- **Your objective**
Every record below, from first to last: print it exactly as shown.

[Stored items]
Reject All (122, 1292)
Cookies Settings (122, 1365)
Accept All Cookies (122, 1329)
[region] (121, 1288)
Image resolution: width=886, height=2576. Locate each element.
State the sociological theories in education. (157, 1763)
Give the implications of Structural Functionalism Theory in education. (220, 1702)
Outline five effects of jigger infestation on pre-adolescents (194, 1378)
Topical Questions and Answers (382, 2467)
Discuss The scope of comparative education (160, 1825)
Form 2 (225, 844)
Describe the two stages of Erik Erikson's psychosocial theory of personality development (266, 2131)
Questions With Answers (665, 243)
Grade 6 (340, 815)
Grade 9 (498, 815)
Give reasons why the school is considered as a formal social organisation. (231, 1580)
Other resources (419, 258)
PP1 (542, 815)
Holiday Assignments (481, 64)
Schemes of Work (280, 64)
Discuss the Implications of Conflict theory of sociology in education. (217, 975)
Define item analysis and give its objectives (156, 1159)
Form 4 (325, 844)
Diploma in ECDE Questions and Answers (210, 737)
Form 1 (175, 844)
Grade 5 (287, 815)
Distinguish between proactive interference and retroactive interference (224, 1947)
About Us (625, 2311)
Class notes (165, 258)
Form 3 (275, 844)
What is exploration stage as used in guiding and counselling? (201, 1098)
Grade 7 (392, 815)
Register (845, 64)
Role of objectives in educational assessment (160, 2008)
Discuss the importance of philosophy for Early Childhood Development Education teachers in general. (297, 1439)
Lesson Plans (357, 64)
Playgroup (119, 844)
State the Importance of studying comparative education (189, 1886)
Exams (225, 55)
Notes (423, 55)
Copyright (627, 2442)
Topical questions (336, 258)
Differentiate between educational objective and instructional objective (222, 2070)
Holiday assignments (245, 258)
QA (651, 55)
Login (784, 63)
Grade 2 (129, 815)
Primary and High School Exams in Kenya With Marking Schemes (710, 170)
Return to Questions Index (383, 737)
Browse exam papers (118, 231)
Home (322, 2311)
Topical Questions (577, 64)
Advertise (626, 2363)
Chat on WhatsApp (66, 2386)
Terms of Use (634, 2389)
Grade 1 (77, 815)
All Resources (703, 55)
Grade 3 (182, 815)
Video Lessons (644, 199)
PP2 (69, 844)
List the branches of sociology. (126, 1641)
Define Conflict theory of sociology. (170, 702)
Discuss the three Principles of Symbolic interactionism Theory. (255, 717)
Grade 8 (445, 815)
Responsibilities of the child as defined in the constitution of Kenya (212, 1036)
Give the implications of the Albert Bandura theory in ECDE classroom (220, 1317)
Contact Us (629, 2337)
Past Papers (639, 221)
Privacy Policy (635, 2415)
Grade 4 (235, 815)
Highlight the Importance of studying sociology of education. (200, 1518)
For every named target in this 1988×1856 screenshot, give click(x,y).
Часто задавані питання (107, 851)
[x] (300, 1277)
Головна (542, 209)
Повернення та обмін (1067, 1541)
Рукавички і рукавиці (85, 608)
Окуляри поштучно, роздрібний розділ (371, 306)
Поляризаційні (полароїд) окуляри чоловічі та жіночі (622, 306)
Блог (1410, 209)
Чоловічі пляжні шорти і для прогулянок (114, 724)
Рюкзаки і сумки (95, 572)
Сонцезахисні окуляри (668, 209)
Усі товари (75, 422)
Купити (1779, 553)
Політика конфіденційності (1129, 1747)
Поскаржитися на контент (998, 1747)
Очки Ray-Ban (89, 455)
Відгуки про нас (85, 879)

- **Solved problem**
Reject All (122, 1292)
Cookies Settings (122, 1365)
Accept All Cookies (122, 1329)
[region] (121, 1288)
Image resolution: width=886, height=2576. Locate each element.
State the sociological theories in education. (157, 1763)
Give the implications of Structural Functionalism Theory in education. (220, 1702)
Outline five effects of jigger infestation on pre-adolescents (194, 1378)
Topical Questions and Answers (382, 2467)
Discuss The scope of comparative education (160, 1825)
Form 2 (225, 844)
Describe the two stages of Erik Erikson's psychosocial theory of personality development (266, 2131)
Questions With Answers (665, 243)
Grade 6 (340, 815)
Grade 9 (498, 815)
Give reasons why the school is considered as a formal social organisation. (231, 1580)
Other resources (419, 258)
PP1 (542, 815)
Holiday Assignments (481, 64)
Schemes of Work (280, 64)
Discuss the Implications of Conflict theory of sociology in education. (217, 975)
Define item analysis and give its objectives (156, 1159)
Form 4 (325, 844)
Diploma in ECDE Questions and Answers (210, 737)
Form 1 (175, 844)
Grade 5 (287, 815)
Distinguish between proactive interference and retroactive interference (224, 1947)
About Us (625, 2311)
Class notes (165, 258)
Form 3 (275, 844)
What is exploration stage as used in guiding and counselling? (201, 1098)
Grade 7 (392, 815)
Register (845, 64)
Role of objectives in educational assessment (160, 2008)
Discuss the importance of philosophy for Early Childhood Development Education teachers in general. (297, 1439)
Lesson Plans (357, 64)
Playgroup (119, 844)
State the Importance of studying comparative education (189, 1886)
Exams (225, 55)
Notes (423, 55)
Copyright (627, 2442)
Topical questions (336, 258)
Differentiate between educational objective and instructional objective (222, 2070)
Holiday assignments (245, 258)
QA (651, 55)
Login (784, 63)
Grade 2 (129, 815)
Primary and High School Exams in Kenya With Marking Schemes (710, 170)
Return to Questions Index (383, 737)
Browse exam papers (118, 231)
Home (322, 2311)
Topical Questions (577, 64)
Advertise (626, 2363)
Chat on WhatsApp (66, 2386)
Terms of Use (634, 2389)
Grade 1 (77, 815)
All Resources (703, 55)
Grade 3 (182, 815)
Video Lessons (644, 199)
PP2 (69, 844)
List the branches of sociology. (126, 1641)
Define Conflict theory of sociology. (170, 702)
Discuss the three Principles of Symbolic interactionism Theory. (255, 717)
Grade 8 (445, 815)
Responsibilities of the child as defined in the constitution of Kenya (212, 1036)
Give the implications of the Albert Bandura theory in ECDE classroom (220, 1317)
Contact Us (629, 2337)
Past Papers (639, 221)
Privacy Policy (635, 2415)
Grade 4 (235, 815)
Highlight the Importance of studying sociology of education. (200, 1518)
For every named target in this 1988×1856 screenshot, give click(x,y).
Часто задавані питання (107, 851)
[x] (300, 1277)
Головна (542, 209)
Повернення та обмін (1067, 1541)
Рукавички і рукавиці (85, 608)
Окуляри поштучно, роздрібний розділ (371, 306)
Поляризаційні (полароїд) окуляри чоловічі та жіночі (622, 306)
Блог (1410, 209)
Чоловічі пляжні шорти і для прогулянок (114, 724)
Рюкзаки і сумки (95, 572)
Сонцезахисні окуляри (668, 209)
Усі товари (75, 422)
Купити (1779, 553)
Політика конфіденційності (1129, 1747)
Поскаржитися на контент (998, 1747)
Очки Ray-Ban (89, 455)
Відгуки про нас (85, 879)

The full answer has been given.